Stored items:
⟨
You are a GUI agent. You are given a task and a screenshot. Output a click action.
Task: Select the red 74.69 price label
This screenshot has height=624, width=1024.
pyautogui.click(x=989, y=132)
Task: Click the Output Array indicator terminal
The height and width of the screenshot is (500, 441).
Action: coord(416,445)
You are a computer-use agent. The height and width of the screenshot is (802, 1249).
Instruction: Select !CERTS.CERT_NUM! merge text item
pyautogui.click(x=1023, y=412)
⟩
⟨
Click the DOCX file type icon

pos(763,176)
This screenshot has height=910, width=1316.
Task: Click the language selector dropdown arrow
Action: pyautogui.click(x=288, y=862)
⟩
WHAT YOU WILL DO: When a line in the data holds the word "agent", show that line.

THE COMPLETED TASK:
You are a GUI agent. You are given a task and a screenshot. Output a click action.
You are a computer-use agent. The height and width of the screenshot is (802, 1249).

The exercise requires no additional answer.